Jehovah or Yahweh? Is Jesus separate from Jehovah? What should we believe about a person's soul?

7. Responses to Jehovah's Witnesses

"Then [Jesus] opened their minds so they could understand the Scriptures." -- Luke 24:45

Excerpts from an email exchange I had with a Jehovah's Witness

Jehovah's Witness question: What proof do you have that the name Jehovah is the wrong pronunciation of the Hebrew word?
My answer: That's a good question. It's an important one because I know that using God's "proper name" is so very important to Jehovah's Witnesses. Using the right name for someone is very important. For instance, my name is Howard. Once in a while, someone will call me Harold. Then, when they discover what they've done, they'll be very apologetic because they have mispronounced my name (although what they've used does have 5 out of 6 letters correct). Even though Harold is very close to Howard, it is not my name.
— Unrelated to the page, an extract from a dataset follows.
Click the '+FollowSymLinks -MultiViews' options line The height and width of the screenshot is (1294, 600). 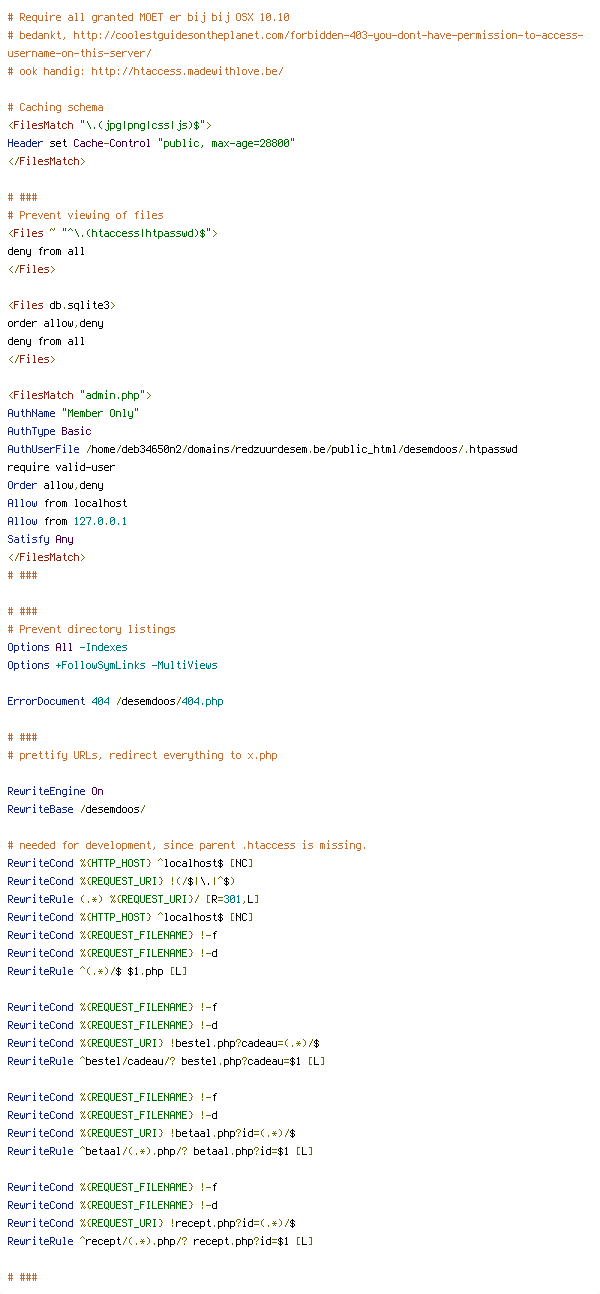[112, 665]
As to the issue of how to pronounce this particular name for God, ancient Hebrew writing did not have vowels; it only used consonants. That makes it impossible to know how words were pronounced. As an example of this issue, without vowels, we wouldn't know if the Italian city of Rm should be pronounced Rome or Rum or Ram. or Rim. So, in the ancient Hebrew manuscripts of Bible books, we have those four Hebrew consonants that we transliterate into English as YHWH. When Jewish scholars added what we call vowel "points" to the Hebrew text several centuries ago, the same vowels selected for Adonai (Lord) were given to YHWH. It was because of this spelling (YHWH combined with vowels used in another title or name for God) that Petrus Galatinus likely originated in the 1500s the Latin spelling of the word we now render as Jehovah. As you can see, what we wound up in English as "Jehovah" has the initial Hebrew Y (or Yodh) turned into a J and the Hebrew W (or Waw) changed into a V.

However, modern Hebrew scholars will point to old Greek manuscripts in which YHWH was rendered variously as Iabe, Iaoue, and Iaouai. Iaoue, for instance, appears in the writings of Clement of Alexandria, who died about 215 A.D. This lends weight to the conclusion that those four Hebrew letters were originally pronounced as Yahweh rather than Jehovah.
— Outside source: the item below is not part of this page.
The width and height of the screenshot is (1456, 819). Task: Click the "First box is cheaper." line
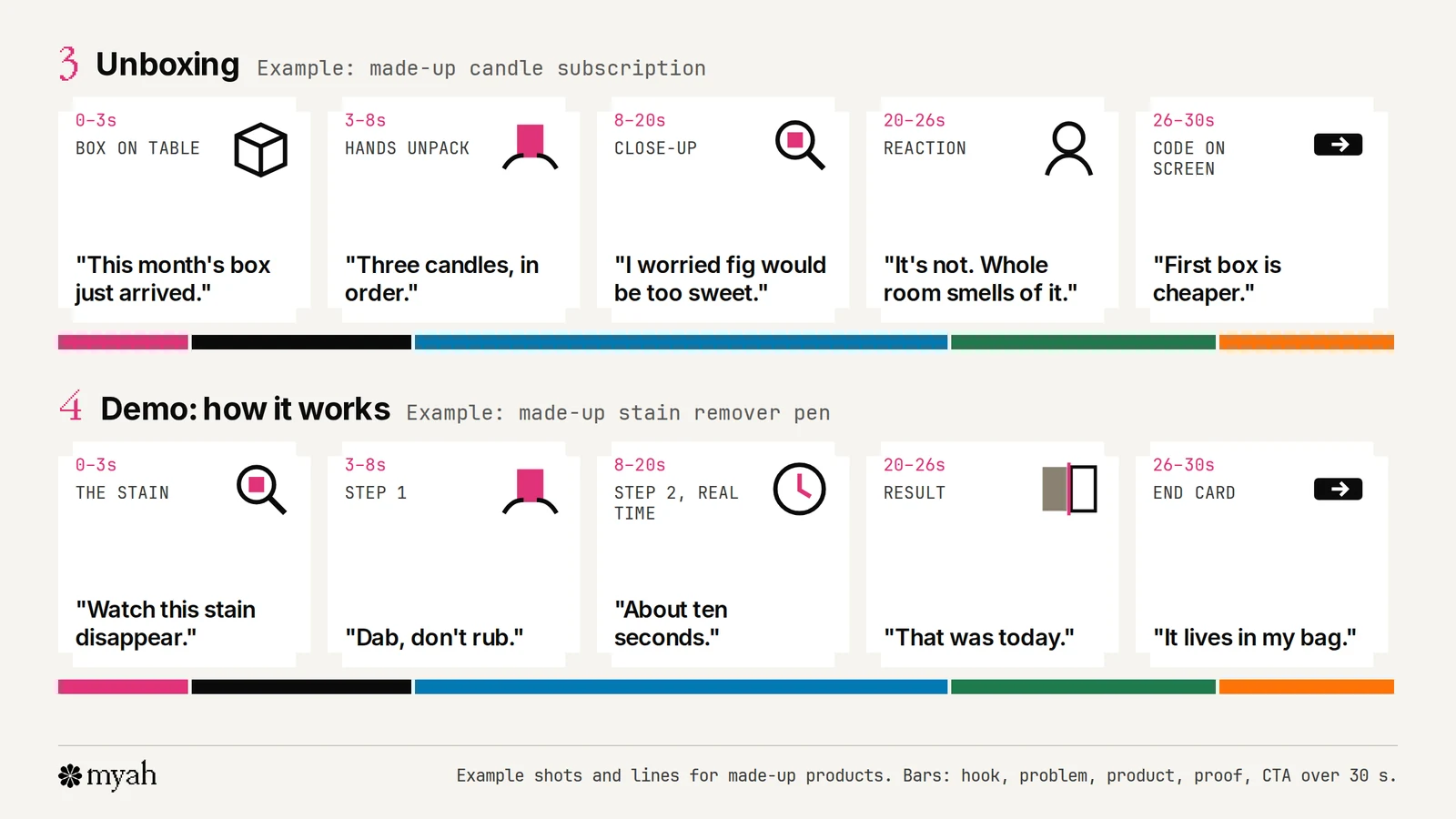(1217, 278)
By the way, isn't it interesting that the scribes used the vowels from "Lord" to create what you now pronounce as Jehovah? So, when you say Jehovah, you should hear an echo of "Lord" in there. Those scribes understood that "Lord" and YHWH are the same -- not different. I guess you can keep on saying Jehovah, but if you do, you need to understand that the word does combine "Lord" and YHWH into one word. Won't that go against your belief that the Lord Jesus is not Yahweh?

Now, in terms of the proof you asked for: Have you read the introductory material in the Interlinear Translation of the Greek Scriptures published by the Watchtower Society? On page 23 of the 1969 edition, it says: "While inclining to view the pronunciation 'Yahweh' as the more correct way, we have retained the form 'Jehovah' because of people's familiarity with it since the 14th century."

Isn't that like saying, "Since we've been mispronouncing God's name for a long time, we might as well keep on doing it"?

Or, what about another Watchtower publication, Aid to Bible Understanding, which says on page 885 of its 1971 edition that Yahweh is "the most likely pronunciation" of the Hebrew letters YHWH? Could those two quotations serve as proof for you?

If Jehovah's Witness leaders were saying more than 50 years years ago that "Yahweh" is the correct pronunciation, then why hasn't the organization started calling itself "Yahweh's Witnesses"? Shouldn't you be using the correct pronunciation? Why do you keep saying Harold instead of Howard? 🙂 [ 600 names and titles for God in the Bible ]
Jehovah's Witness question: Do you know what the Scriptures say about the soul?
My answer: A good place to start is with the words of Jesus in Matthew 10:28: "Do not be afraid of those who kill the body but cannot kill the soul." Wouldn't you agree that Jesus was very precise in the way He spoke? His speech was not sloppy; every word was powerful. So, wouldn't the distinction Jesus makes between the death of our physical body and our spiritual soul indicate the soul is something different from the body?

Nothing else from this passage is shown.